A website redesign has a lot of moving parts and the ones that get missed tend to be the ones that hurt most. Skipping a redirect can drop your Google rankings. Missing a broken form means lost leads. Forgetting to reconnect your analytics means flying blind for months.
This website redesign checklist gives you a complete reference for every phase of the redesign process. Use it as an ongoing reference whether you’re managing the project yourself or working with an agency. The goal is simple: launch a site that works correctly from day one, preserves what was already working, and improves what wasn’t.
Before You Start: Pre Redesign Audit
Before building anything new, document what you already have. This baseline prevents you from accidentally discarding things that were working.
Traffic and Performance Audit
- [ ] Export Google Analytics data for the past 12 months identify your top 20 highest traffic pages
- [ ] Export Google Search Console data which keywords and pages are driving impressions and clicks?
- [ ] Note your current bounce rate, average session duration, and conversion rate
- [ ] Identify your highest converting pages (these need the most careful preservation)
- [ ] Record your current Core Web Vitals scores (LCP, CLS, FID) using Google PageSpeed Insights
Content Inventory
- [ ] Create a spreadsheet listing every page on your current site, its URL, and its traffic
- [ ] Mark each page: Keep as is / Update / Merge / Remove
- [ ] Identify all blog posts and decide which to migrate, update, or retire
- [ ] Catalog all downloadable assets (PDFs, guides, whitepapers) and their current URLs
- [ ] List all forms on the site and which integrations they connect to (CRM, email marketing, etc.)
Technical Inventory
- [ ] Document all third party integrations (Google Analytics, CRM, payment gateways, booking tools)
- [ ] Note your current hosting provider and any performance constraints
- [ ] Record your domain registrar and DNS settings
- [ ] Check for any existing structured data markup (schema.org) that needs to be preserved
- [ ] Note your current SSL certificate and expiry date
Not sure what to look for during your audit?
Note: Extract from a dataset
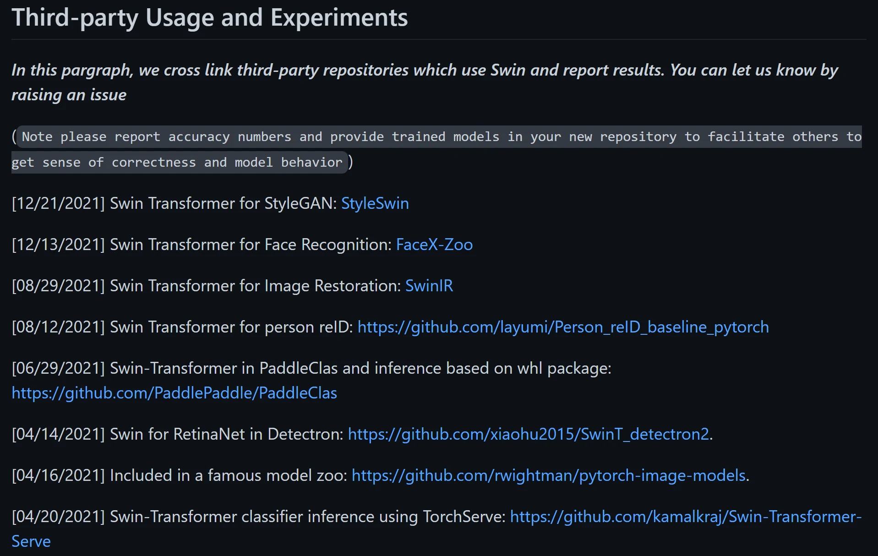Viewport: 878px width, 556px height.
Task: Click the [12/21/2021] date text
Action: (58, 203)
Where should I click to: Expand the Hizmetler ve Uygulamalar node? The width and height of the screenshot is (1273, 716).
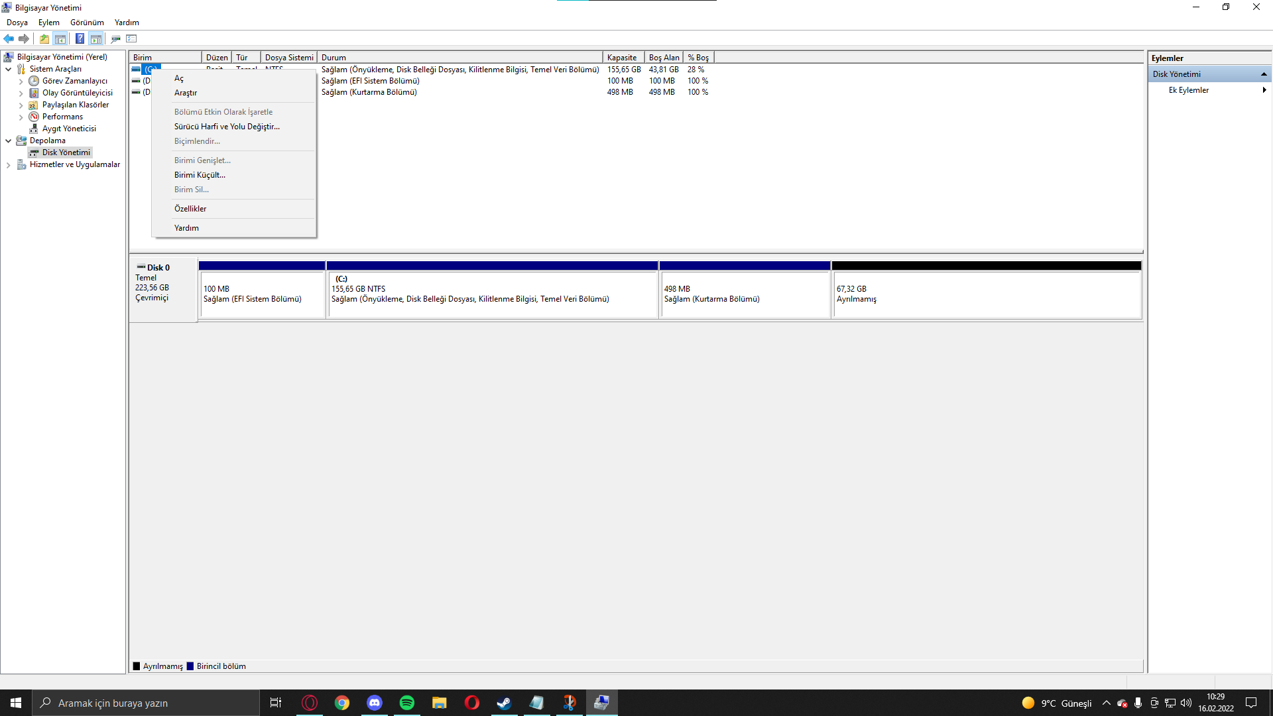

Read our guide on signs your website is costing you customers it covers the performance signals most worth investigating before a redesign.
Phase 1: Strategy and Planning Checklist
Goals and Success Metrics
- [ ] Define the primary goal of the redesign (more leads, better rankings, mobile experience, rebranding)
- [ ] Set specific, measurable success metrics (e.g., “increase conversion rate from 1.2% to 2.5%”)
- [ ] Identify the three most important pages for your business (usually: Home, main Service page, Contact)
- [ ] Define your target audience with specificity who are they, what do they need, and what’s their buying process?
Competitor Research
- [ ] Audit the top three competitor websites what are they doing better?
- [ ] Note competitor site speed, mobile experience, content depth, and CTA strategy
- [ ] Identify design patterns in your industry that visitors will expect to see
- [ ] Find gaps what are competitors not doing well that you can do better?
Technology Decisions
- [ ] Confirm the platform for the new site (WordPress, custom build, e-commerce platform)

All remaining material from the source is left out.